Tally the lines in the listing below that contain the string "Expand". Give only the number.

— Start Dataset entries —

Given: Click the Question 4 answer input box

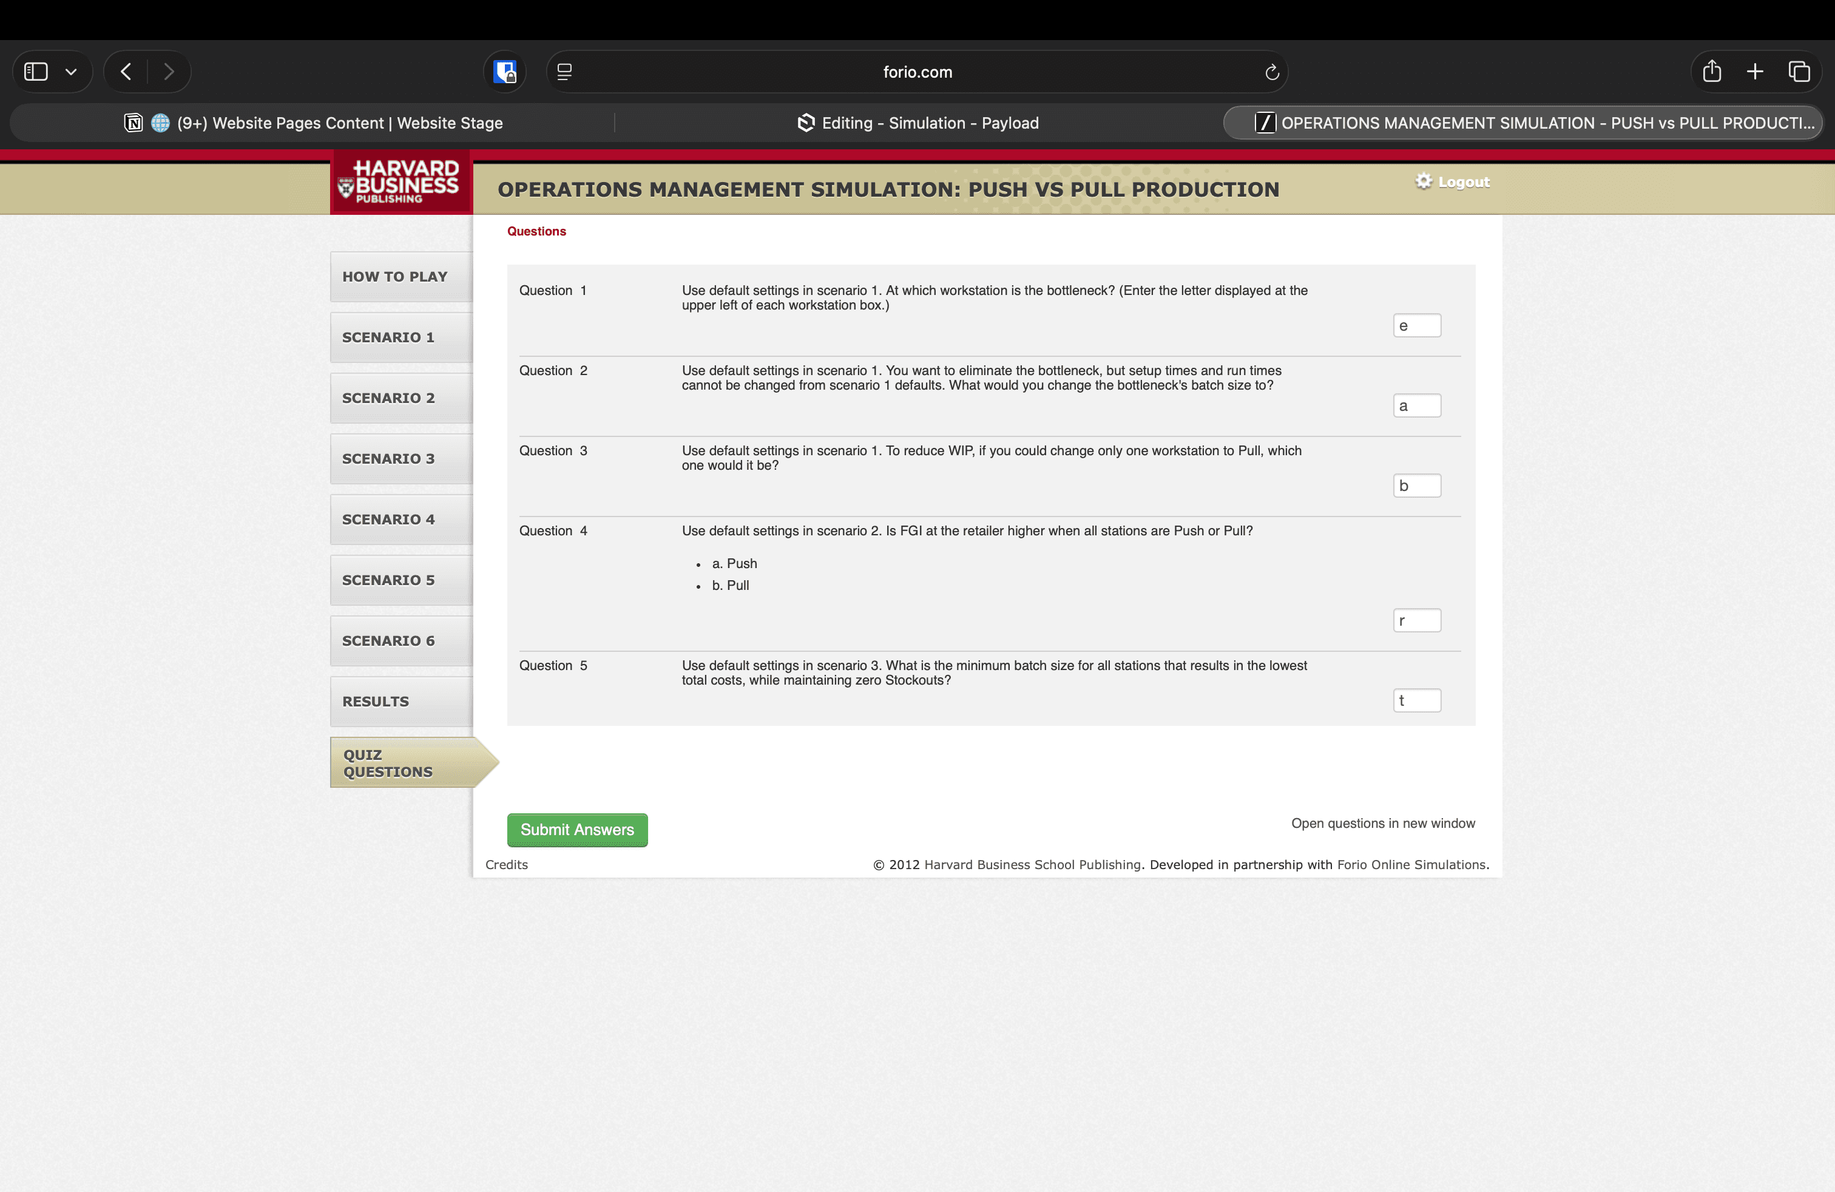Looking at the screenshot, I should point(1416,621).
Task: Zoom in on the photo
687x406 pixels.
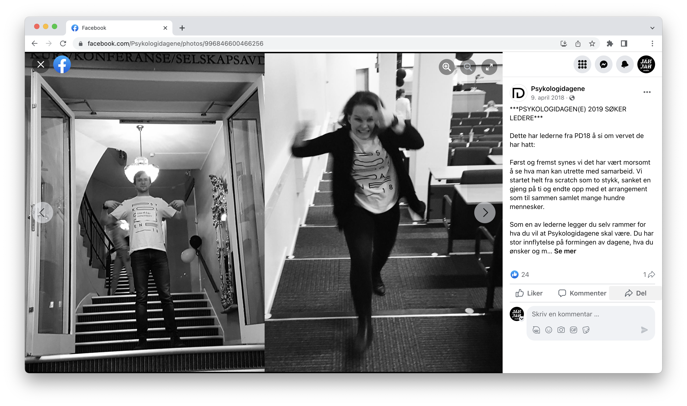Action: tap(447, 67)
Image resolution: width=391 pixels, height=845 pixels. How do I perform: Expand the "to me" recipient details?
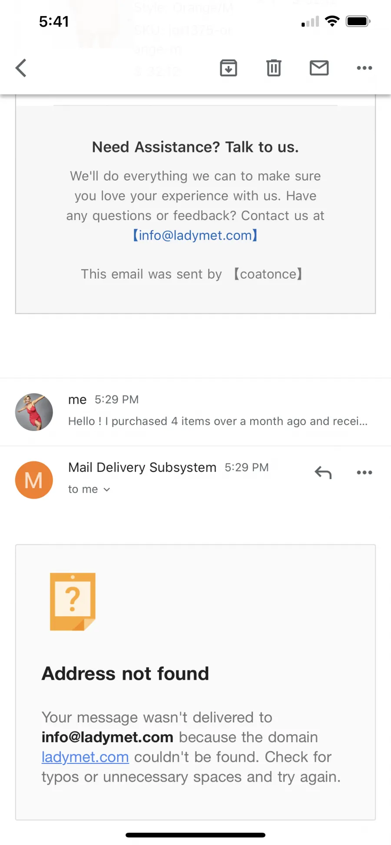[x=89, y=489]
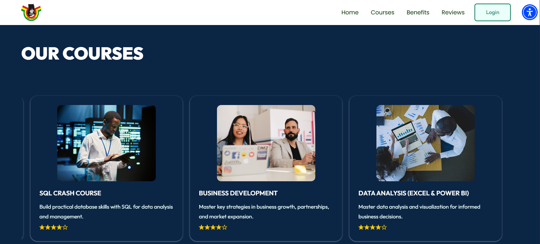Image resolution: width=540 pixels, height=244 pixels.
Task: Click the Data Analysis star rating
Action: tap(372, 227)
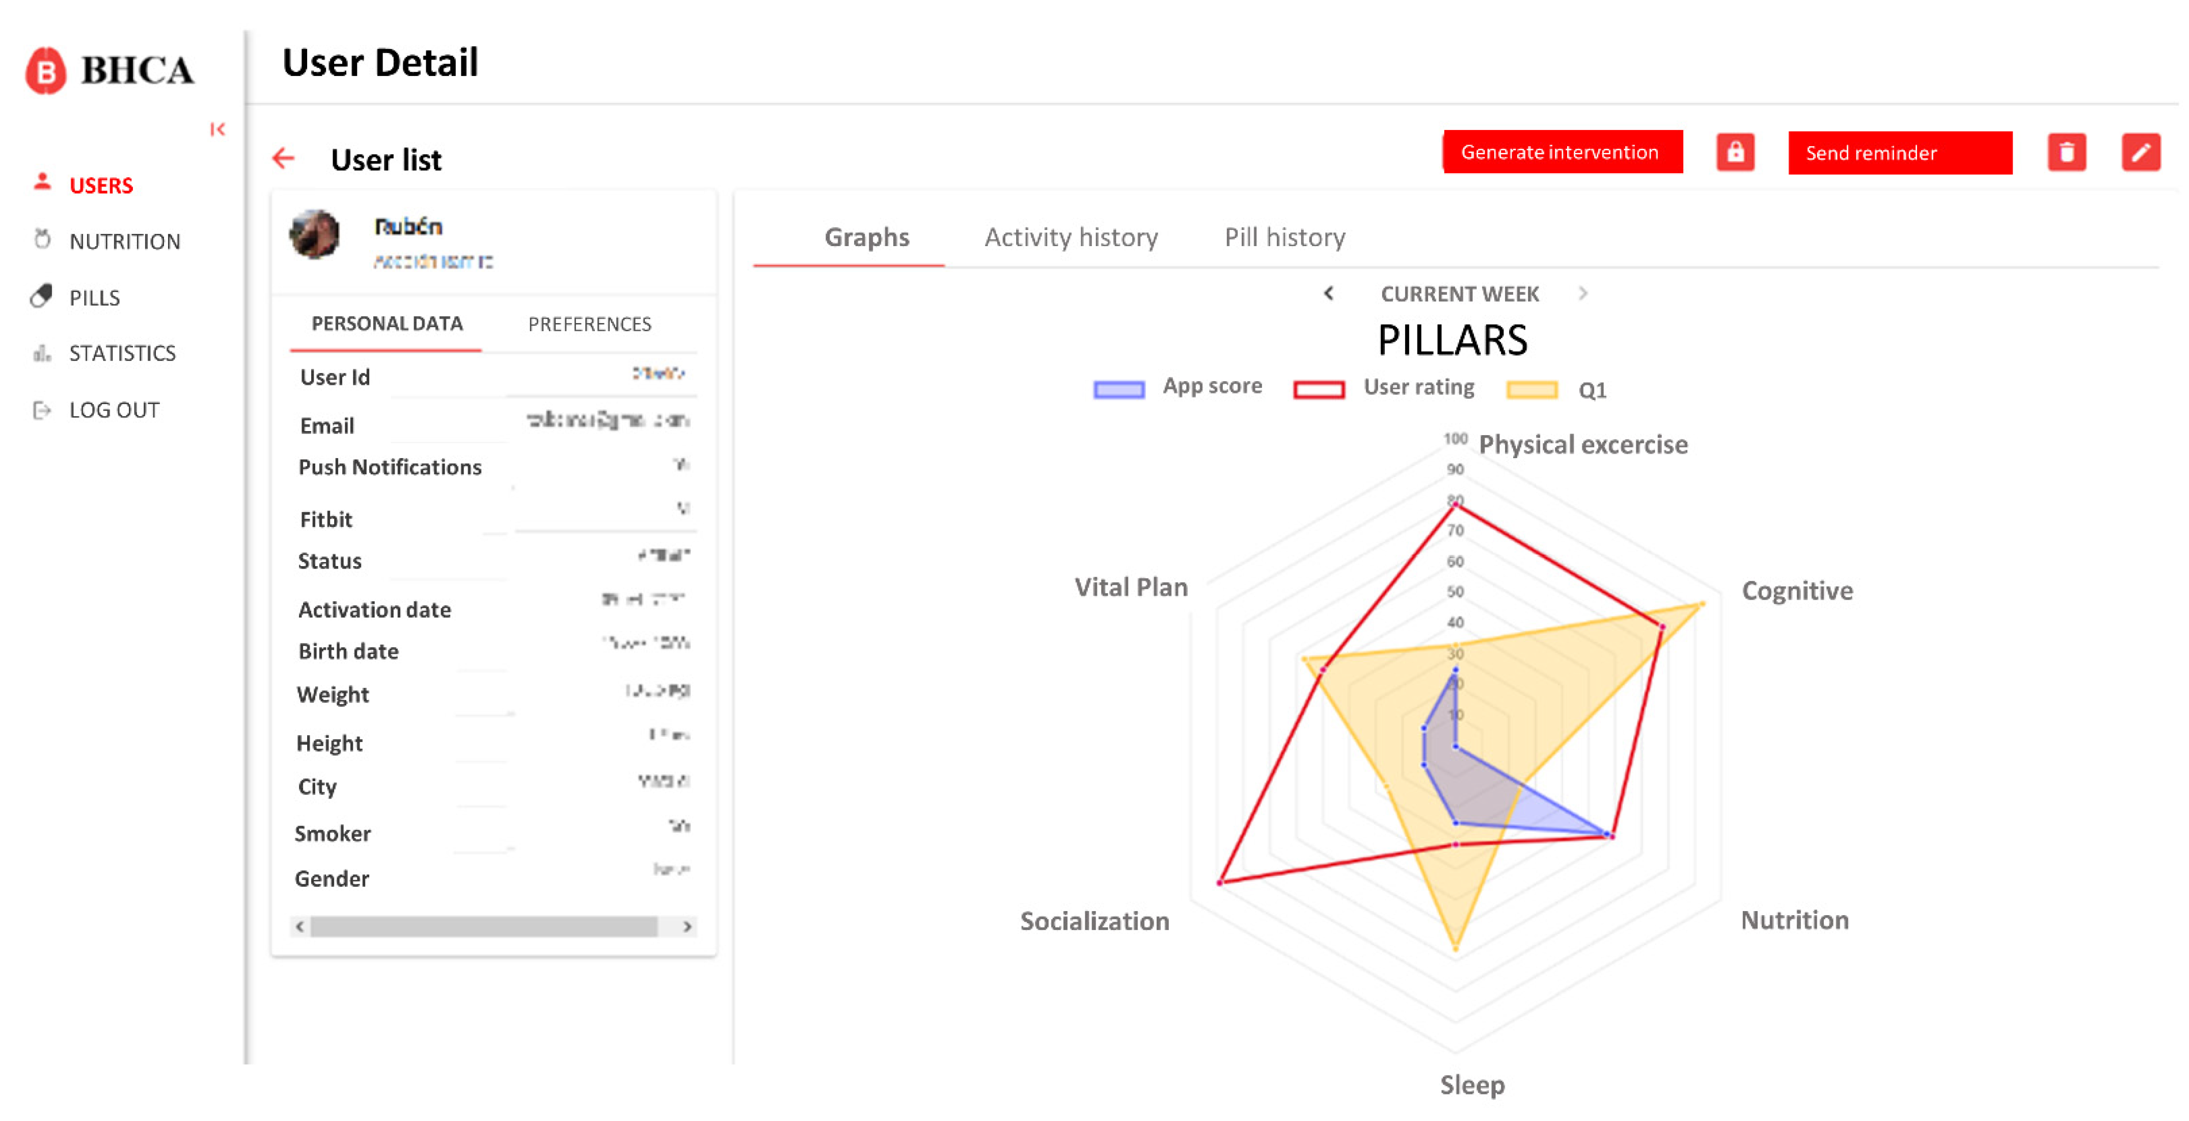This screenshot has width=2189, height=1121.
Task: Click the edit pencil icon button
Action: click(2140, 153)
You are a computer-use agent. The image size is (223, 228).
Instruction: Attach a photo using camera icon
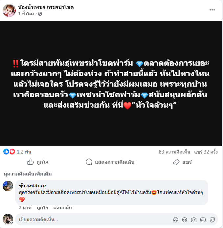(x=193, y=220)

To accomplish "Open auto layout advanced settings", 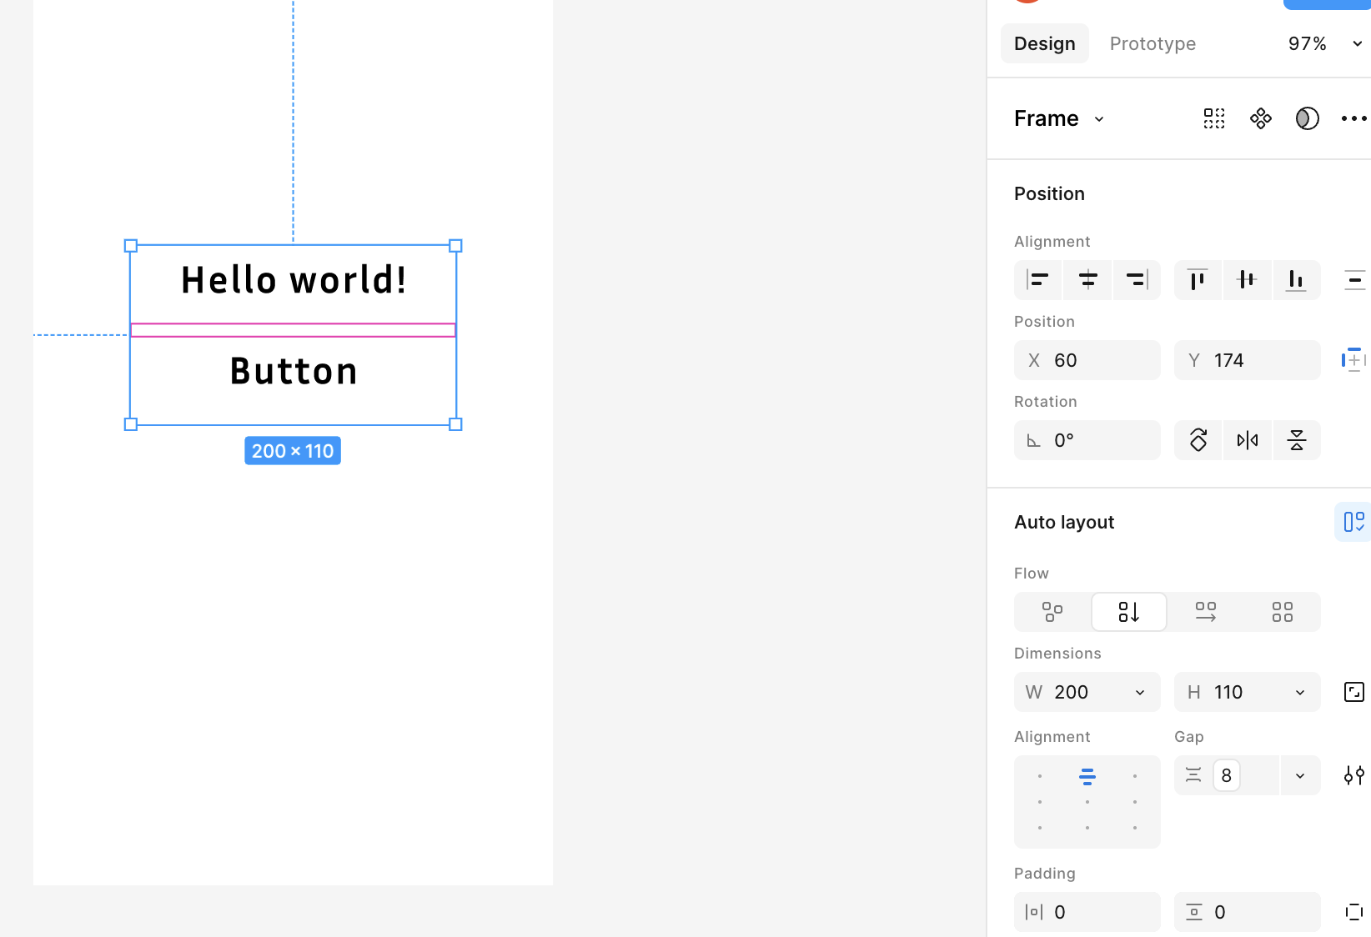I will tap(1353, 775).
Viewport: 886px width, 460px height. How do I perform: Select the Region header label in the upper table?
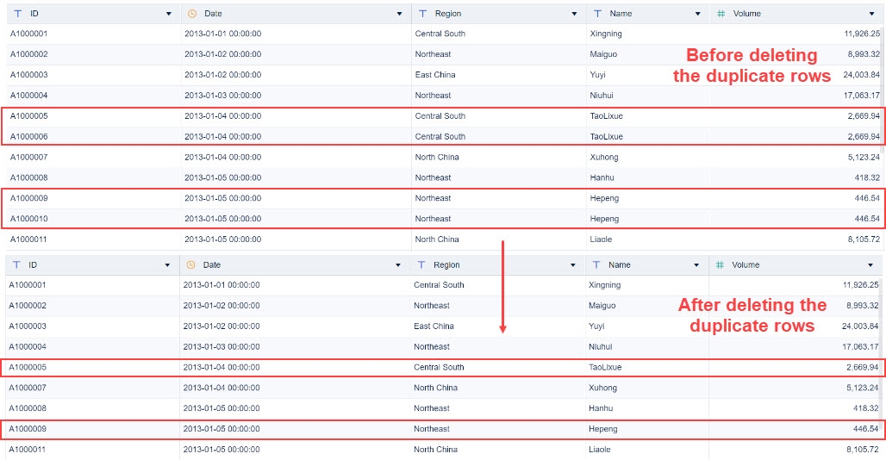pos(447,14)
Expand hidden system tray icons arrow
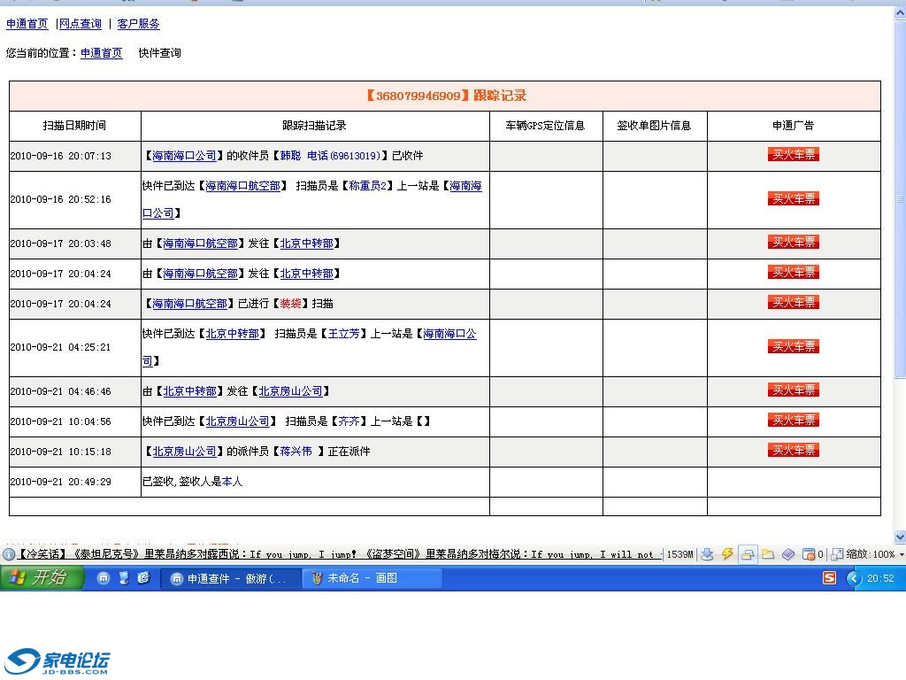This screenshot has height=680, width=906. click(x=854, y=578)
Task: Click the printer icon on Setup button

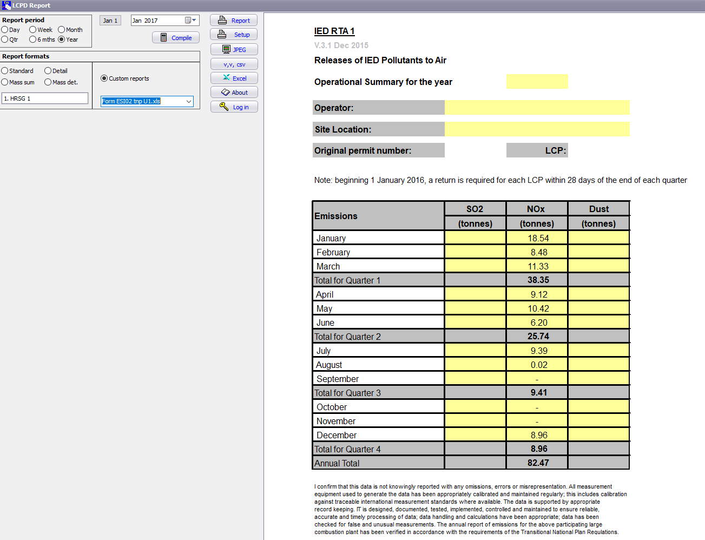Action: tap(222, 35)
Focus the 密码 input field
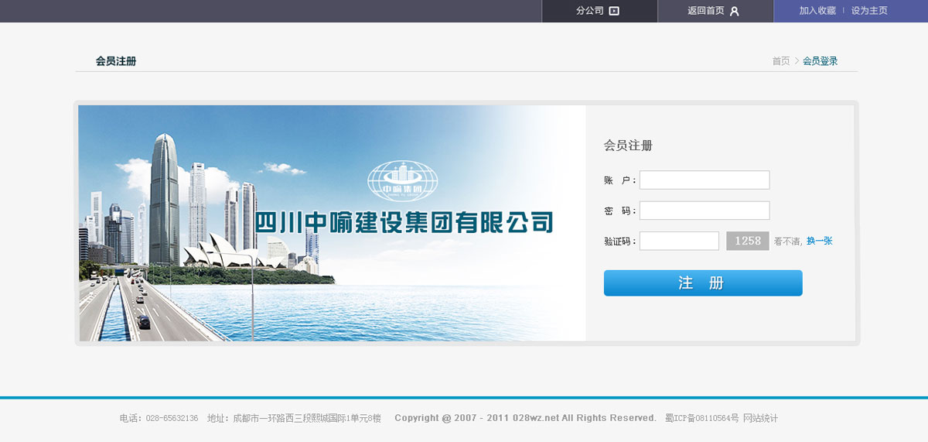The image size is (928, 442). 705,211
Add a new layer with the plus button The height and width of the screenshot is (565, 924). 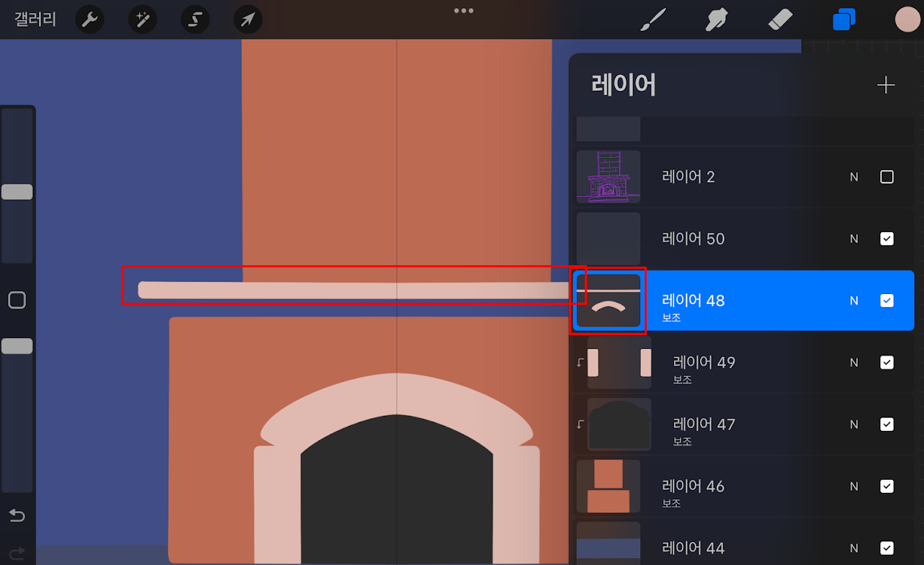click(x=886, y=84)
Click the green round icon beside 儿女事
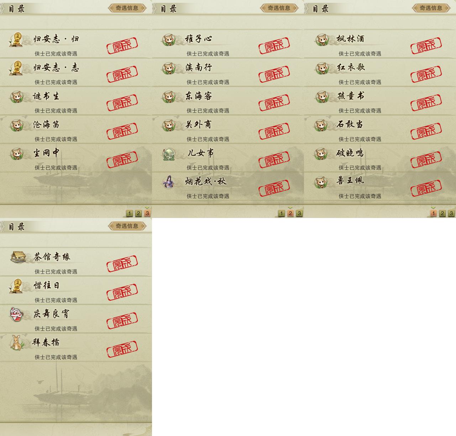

— End Dataset entries —

Worked answer >>
2